There are a TON of candidates for Douchebag of the Year -- but someone has to be the winner. After careful analysis of all the misstatements, lies, bullshit, and downright evil that comes out of the mouths of so many American politicians, pundits, and commentators, there are five that are so bad, so awful, and so mind-blowingly insane they just stand head-and-shoulders above the rest.
4th runner up - Louis Gohmert
3rd runner up - Steve King
2nd runner up - Michele Bachmann
1st runner up - Jim DeMint (who will take over for the winner if he/she is unable to fulfill his/her douchebaggery duties)
Senator Jon Kyl of Arizona
That is the face of someone only a mother could love, a mother who does not deserve to have maternity benefits covered by medical insurance because Jon Kyl does not need them. America, there are plenty of people in the U.S. Senate who need thorazine and/or intense psychoanalysis. But this is one senator who I can guarantee hasn't gotten laid in years. Maybe he can borrow a few Viagra pills from his buddy Rush.
The absolute idiocy and insanity that comes out of the mouth from the this piece of dreck from Arizona places him in a league of his own.
Here are some gems from the Jon Kyl Box of Douche. I know they read like typical Republican talking points, but somehow when this douchebag opens his pie hole, they just sound so much worse:
- Kyl believes that tax cuts for the rich do not need to be offset or paid for -- after all, those uber-rich folks will let it all trickle down to the lowlifes around the country.
- Kyl believes that unemployment insurance is a disincentive to work, that anyone who is on the government dole is nothing more than a leech on society.
- Kyl believes that the repeal of Don't Ask, Don't Tell could cost lives, since the soliders will be so busy singing show tunes and wearing matching Prada gun totes, they won't be able to fight.
- Kyl believes that Harry Reid is a heretic and sacreligious because he is making the poor senators work up until (and maybe through) Christmas. Senators who are paid by the people of the United States and supposed to be working for the people, no matter the time of year.
- Kyl is an opponent of arms control and is using every tactic in his arsenal to delay the START treaty ratification to next year, when there is less likely of a chance for approval. He wants to read the treaty NOW, considering he has had eight months to look it over.
- Kyl believes in repealing the 14th amendment, since all those anchor babies are dropping all over Arizona.
- Kyl thinks that we are rushing the debate on funding health care for the 9/11 responders. You know, the guys suffering from breathing problems and cancer. But those rich people who need the tax cuts...
- Kyl believes in blocking every Democratic piece of legislation.
- Kyl thought Sonya Sotomayor should not have been confirmed since some of her cases were overturned by the Supreme Court.
- Kyl wants to repeal the Affordable Care Act.

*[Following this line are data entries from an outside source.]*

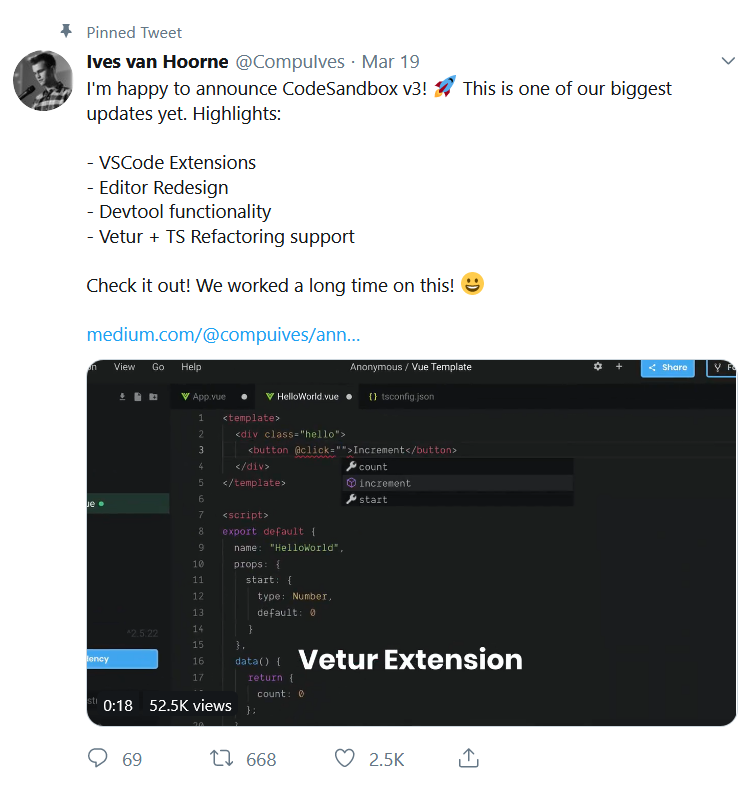Click the reply comment icon
The image size is (750, 788).
pos(98,759)
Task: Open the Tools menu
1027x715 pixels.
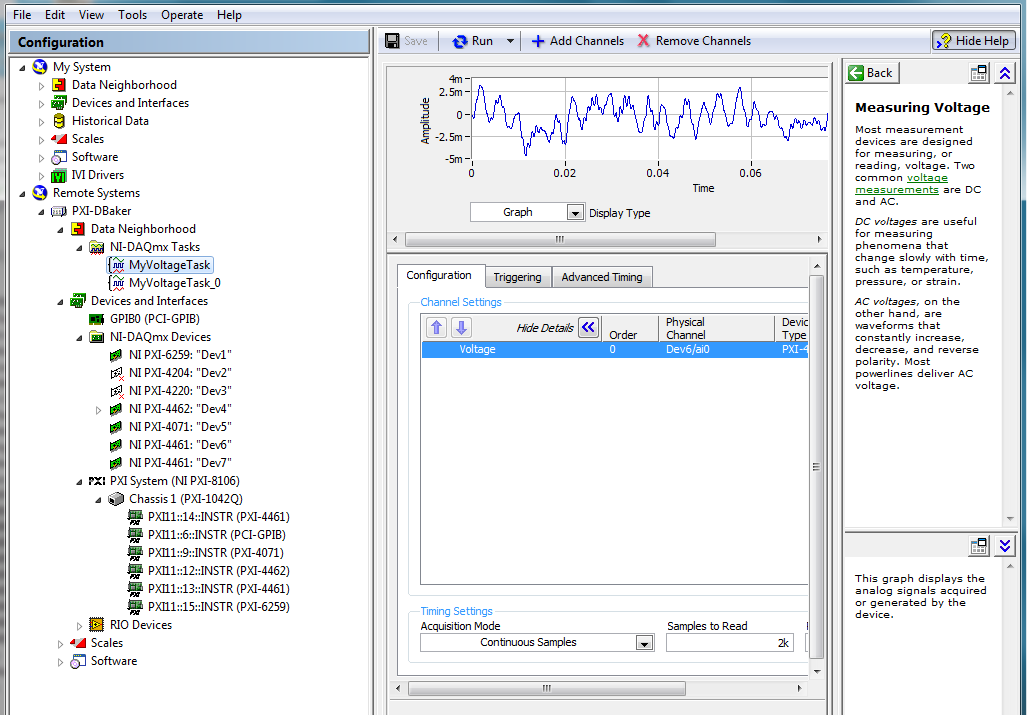Action: (132, 15)
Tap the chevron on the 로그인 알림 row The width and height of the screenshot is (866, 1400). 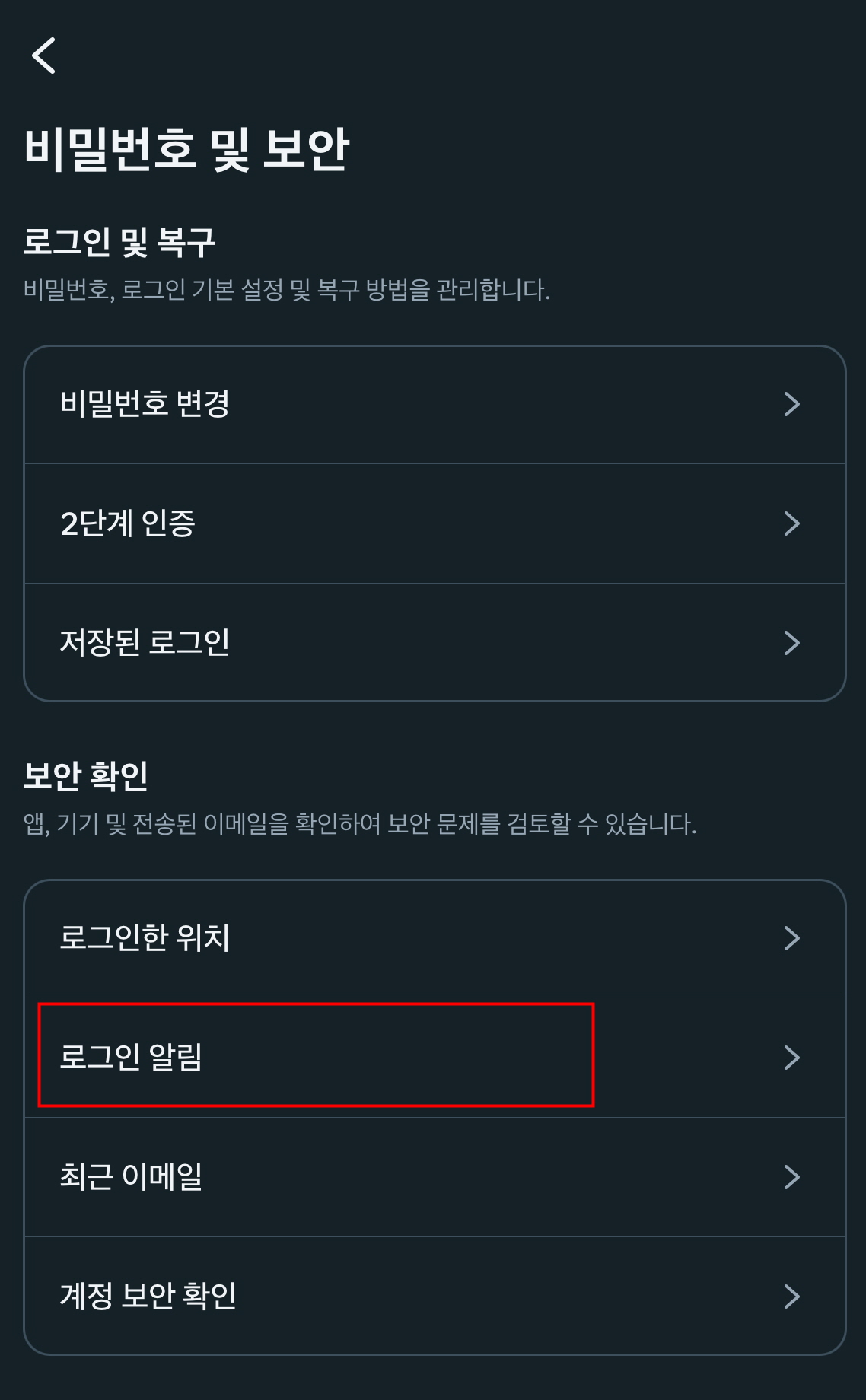(x=792, y=1055)
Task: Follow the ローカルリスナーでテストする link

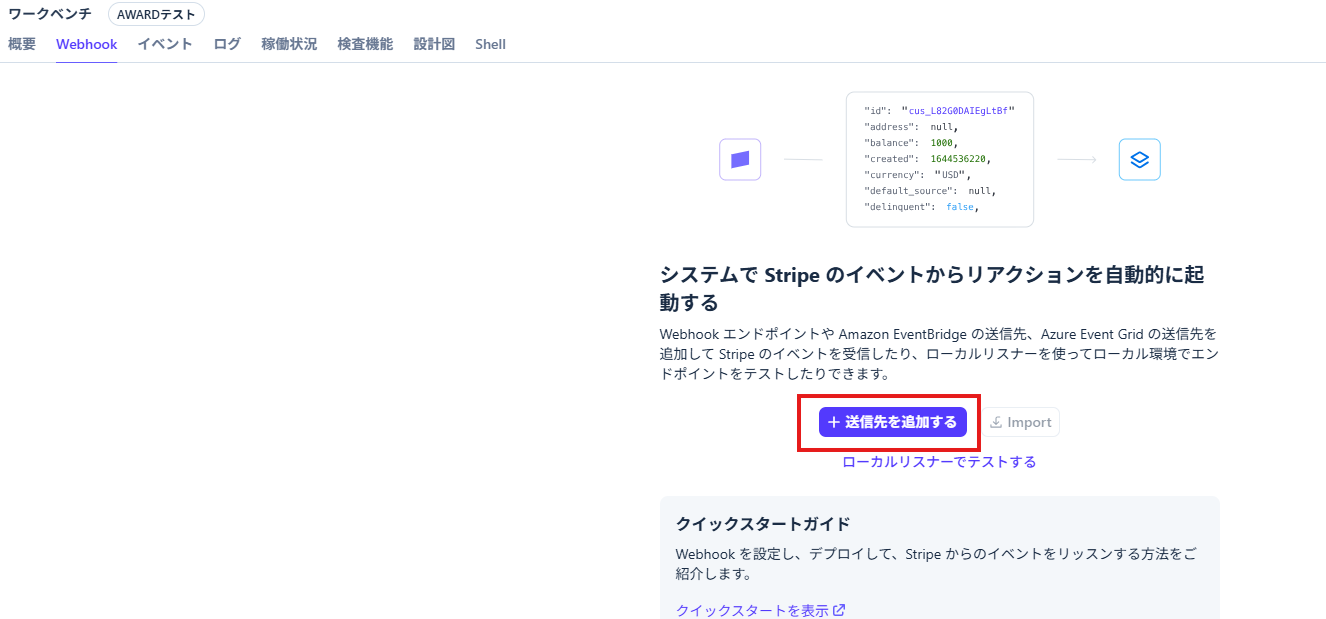Action: click(939, 461)
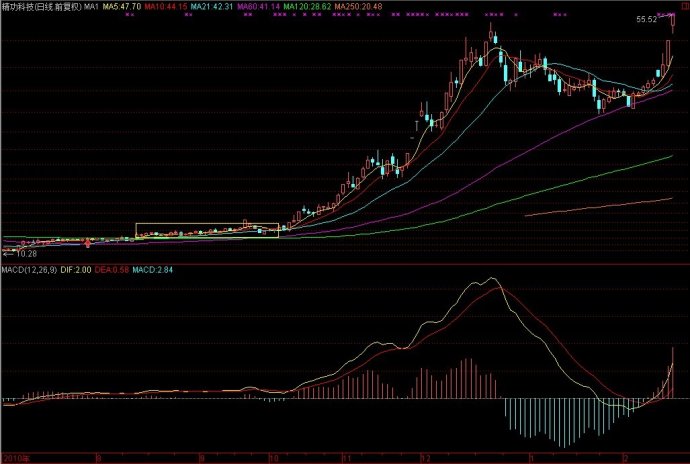Select the cyan MA21 indicator label
The image size is (690, 464).
(213, 6)
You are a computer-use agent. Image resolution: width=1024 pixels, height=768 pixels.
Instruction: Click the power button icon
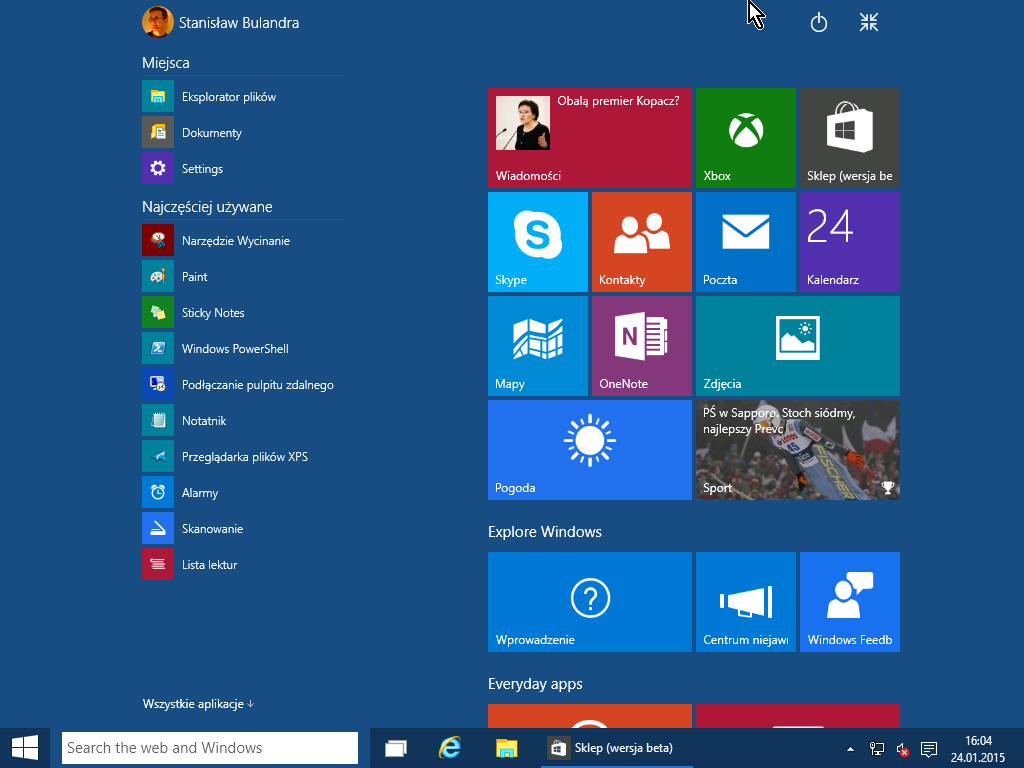819,23
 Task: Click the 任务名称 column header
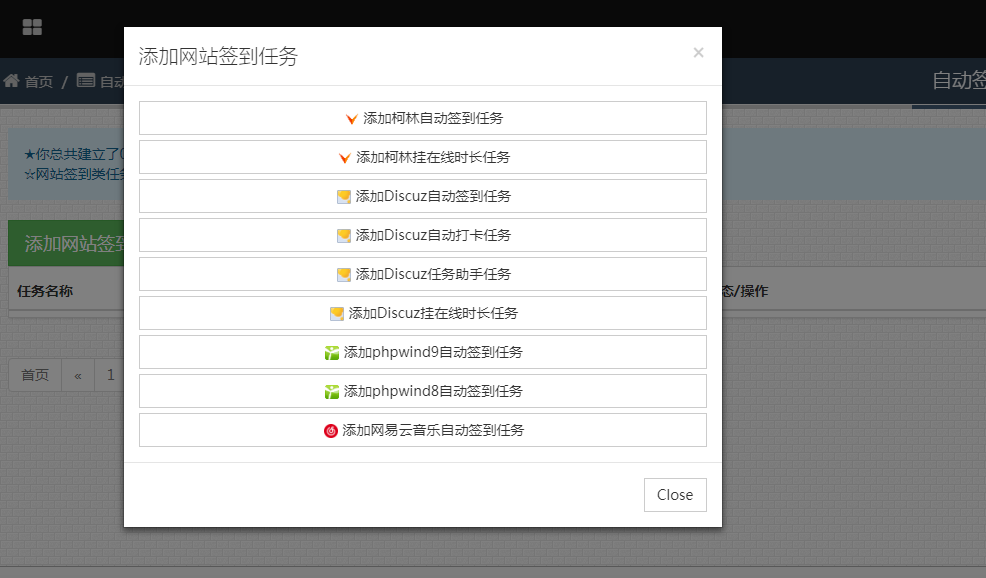pyautogui.click(x=45, y=292)
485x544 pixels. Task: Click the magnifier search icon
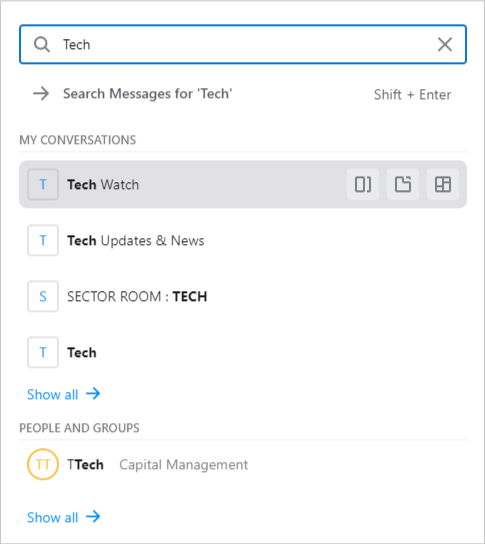tap(42, 45)
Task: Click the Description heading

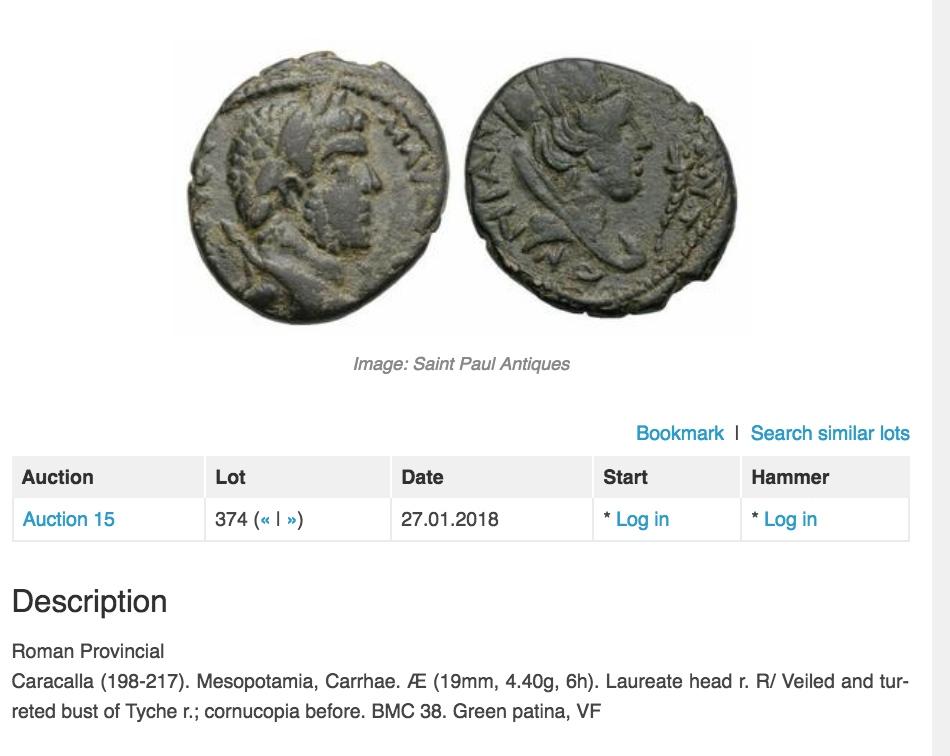Action: 89,601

But Kyl goes down the drain with this joke (a revamp of an old one) he told at the National Republican Senatorial Committee retreat:
According to a source who attended the meetings, Kyl told the assembled crowd a political version of the classic three-people-in-a-boat joke: "So Obama, Pelosi, and Reid are in a row boat, and it springs a leak and starts to sink. Who gets saved?
Answer: "The American people."
I guess comparing Obama to Hitler isn't enough.
Palin, Demint, McConnell, Bachmann, Gingrich, Angle, McCain -- all douchebags in their own right. Their antics, evil, and obstruction is pushing America to the brink. But this year, we just have to thank Jon Kyl for his unrequited devotion to the destruction of American society.